-------- DATA EXTRACTS --------

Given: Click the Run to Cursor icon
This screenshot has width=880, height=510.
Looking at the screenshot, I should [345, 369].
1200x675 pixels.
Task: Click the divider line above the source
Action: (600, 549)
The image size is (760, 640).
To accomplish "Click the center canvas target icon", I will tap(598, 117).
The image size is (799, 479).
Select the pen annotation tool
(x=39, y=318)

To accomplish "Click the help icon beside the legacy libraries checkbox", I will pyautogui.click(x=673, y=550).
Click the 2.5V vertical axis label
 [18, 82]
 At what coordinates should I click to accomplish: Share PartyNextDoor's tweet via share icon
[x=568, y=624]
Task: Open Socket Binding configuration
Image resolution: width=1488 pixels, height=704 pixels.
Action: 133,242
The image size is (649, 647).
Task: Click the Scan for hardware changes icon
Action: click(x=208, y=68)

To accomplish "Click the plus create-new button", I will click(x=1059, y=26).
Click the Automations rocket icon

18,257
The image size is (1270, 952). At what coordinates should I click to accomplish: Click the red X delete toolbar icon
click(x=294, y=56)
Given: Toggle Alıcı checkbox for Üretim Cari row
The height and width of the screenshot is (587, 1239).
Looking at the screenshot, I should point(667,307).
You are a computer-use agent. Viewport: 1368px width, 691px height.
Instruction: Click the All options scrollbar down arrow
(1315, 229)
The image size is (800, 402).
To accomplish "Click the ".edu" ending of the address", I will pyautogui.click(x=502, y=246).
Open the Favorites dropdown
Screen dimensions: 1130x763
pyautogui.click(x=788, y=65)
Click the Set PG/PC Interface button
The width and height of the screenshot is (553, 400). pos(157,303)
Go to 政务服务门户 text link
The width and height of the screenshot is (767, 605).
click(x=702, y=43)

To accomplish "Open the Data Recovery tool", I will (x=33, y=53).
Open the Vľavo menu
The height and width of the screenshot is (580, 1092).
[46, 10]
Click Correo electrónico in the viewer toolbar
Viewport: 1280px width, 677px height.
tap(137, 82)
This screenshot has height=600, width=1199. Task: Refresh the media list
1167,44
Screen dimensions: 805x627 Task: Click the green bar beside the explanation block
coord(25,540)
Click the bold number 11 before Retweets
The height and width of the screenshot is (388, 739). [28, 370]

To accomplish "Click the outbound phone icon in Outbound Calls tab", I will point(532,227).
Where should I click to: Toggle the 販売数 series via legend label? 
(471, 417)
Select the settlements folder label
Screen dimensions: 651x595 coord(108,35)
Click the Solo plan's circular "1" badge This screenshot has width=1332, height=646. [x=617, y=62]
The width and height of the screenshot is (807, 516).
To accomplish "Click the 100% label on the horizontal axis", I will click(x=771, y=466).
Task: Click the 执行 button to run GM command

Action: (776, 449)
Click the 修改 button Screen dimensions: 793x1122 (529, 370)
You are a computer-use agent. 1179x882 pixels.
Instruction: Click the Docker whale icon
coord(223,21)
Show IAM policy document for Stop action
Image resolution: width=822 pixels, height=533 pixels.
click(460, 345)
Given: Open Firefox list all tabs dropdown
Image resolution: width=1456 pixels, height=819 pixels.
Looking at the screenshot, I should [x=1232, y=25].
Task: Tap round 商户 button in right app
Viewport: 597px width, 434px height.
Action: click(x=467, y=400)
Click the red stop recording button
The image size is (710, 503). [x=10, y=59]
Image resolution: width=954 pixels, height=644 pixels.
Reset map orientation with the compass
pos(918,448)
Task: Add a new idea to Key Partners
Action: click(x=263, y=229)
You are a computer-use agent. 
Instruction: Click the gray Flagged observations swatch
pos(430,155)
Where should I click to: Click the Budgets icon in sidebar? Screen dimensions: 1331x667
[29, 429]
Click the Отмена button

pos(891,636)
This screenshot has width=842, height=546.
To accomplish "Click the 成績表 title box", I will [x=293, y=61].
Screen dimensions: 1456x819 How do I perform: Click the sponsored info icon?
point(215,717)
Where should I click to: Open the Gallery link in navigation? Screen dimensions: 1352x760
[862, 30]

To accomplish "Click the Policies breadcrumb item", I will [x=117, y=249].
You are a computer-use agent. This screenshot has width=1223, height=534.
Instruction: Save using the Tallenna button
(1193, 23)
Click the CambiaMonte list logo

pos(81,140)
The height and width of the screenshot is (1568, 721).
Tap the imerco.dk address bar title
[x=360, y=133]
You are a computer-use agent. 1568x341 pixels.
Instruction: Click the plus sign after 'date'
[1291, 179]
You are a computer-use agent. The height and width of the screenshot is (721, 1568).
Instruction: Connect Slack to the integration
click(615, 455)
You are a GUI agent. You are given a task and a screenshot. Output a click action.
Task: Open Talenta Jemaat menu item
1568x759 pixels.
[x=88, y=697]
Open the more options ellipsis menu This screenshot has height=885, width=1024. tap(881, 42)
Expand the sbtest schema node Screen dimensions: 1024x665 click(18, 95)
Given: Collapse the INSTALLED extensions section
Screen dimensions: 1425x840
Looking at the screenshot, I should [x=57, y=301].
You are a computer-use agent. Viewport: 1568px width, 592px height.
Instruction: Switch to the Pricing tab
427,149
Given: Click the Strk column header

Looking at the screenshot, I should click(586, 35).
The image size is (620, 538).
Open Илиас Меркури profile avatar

--------

=== YOUR TASK ===
Whenever a line includes the word "item", pull it out of the entries.

=== TASK RESULT ===
To accomplish "Click the Policies breadcrumb item", I will [x=117, y=249].
Task: Open Talenta Jemaat menu item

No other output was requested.